Às portas do Judiciário – os limites de utilização da inteligência artificial

Antes que recaíam dúvidas sobre o que penso acerca da utilização e da utilidade das inovações tecnológicas, tenho a dizer que sou entusiasta de tudo o que concirna à otimização do trabalho, em todas as áreas, desde que preservada, ao máximo, a atuação humana.
Já escrevi em outro momento, acerca dos impactos negativos que esta nova realidade mundial, em que impera a tecnologia, pode causar.
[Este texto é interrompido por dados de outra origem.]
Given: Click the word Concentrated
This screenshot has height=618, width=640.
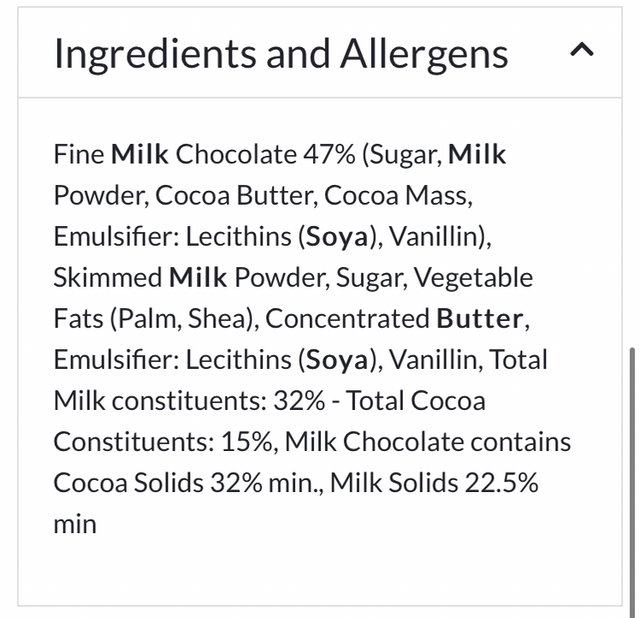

Tratando-se do mundo jurídico, é inegável que temos avançado significativamente, no que tange à economia e à celeridade processual, a partir da implantação e difusão da Lei acerca da informatização processual (nº 11.419/2006), guardadas, evidentemente, todas as proporções (e desproporções).
Quando se trata, por exemplo, do ritual que hoje é utilizado, a partir da adoção do meio eletrônico, na sistemática processual, para ajuizamento de ações; protocolos para consulta e inserção de petições; ou a marcha processual como um todo, dúvida não há de que houvera ganhos.
Entretanto, a velocidade com que a tecnologia avança entre nós, não encontra sintonia, com os meios e recursos (materiais e humanos) necessários, o que acaba suscitando uma perene e necessária revisão, quanto à adoção dos procedimentos processuais.
A Inteligência Artificial, até pelos efeitos que já produziu em tão pouco tempo de convivência com a humanidade, já a torna praticamente impossível de ser excluída do mundo, ou quem sabe até mesmo contida, nesse estágio em que chegamos.

Entretanto, o que deveria ser motivo de preocupação, reflexão e discussões, parece que, a cada dia, só cresce, em termos de entusiasmo, ou talvez alienação, enquanto já se sentem os impactos que essa nova onda pode trazer, em relação ao esforço mínimo para utilização da máquina cerebral humana.
No mundo jurídico, vira e mexe, temos notícias de casos, em que se constata mais que uma preguiça mental (antes fosse só isso), mas uma escancarada tentativa de burlar procedimentos legais, que atentam contra o sistema de Justiça.

Recentemente, um advogado gerado por IA, ingressou na sala de audiência virtual, da “Divisão de Apelações do Estado de Nova York”, realizada nos Estados Unidos no dia 26 de março. A sessão foi prontamente suspensa pela Juíza Sallie Manzanet-Daniels, ao perceber que o ato fraudulento.
Noutro dia, a Desembargadora Cinthia Beatriz da Silva Bittencourt Schaefer, da 5ª Câmara Criminal do TJ-SC, detectou a utilização de jurisprudências (decisão de tribunais), criadas artificialmente, através do uso de IA, como manobra do advogado de defesa, para obtenção de um habeas corpus.
Se há, presentemente, uma justa preocupação com a disseminada propagação de fake news, já deveria haver também para a prática do que se pode chamar de uma verdadeira “fake jus”. Caso contrário, começarão a ser produzidas injustiças, mais que desumanamente irreparáveis.

Por outro lado, até o momento, não vemos movimento dos poderes públicos, em relação a imposição de limites para a utilização de Inteligência Artificial, no âmbito das relações jurídicas, o que só aumenta ainda mais a preocupação que a questão já exige.
A continuar assim, sem contenção por meio de uma urgente regulamentação, perderemos a direção do que ainda resta de esperança à sociedade, que é o caminho do Direito para obtenção da Justiça.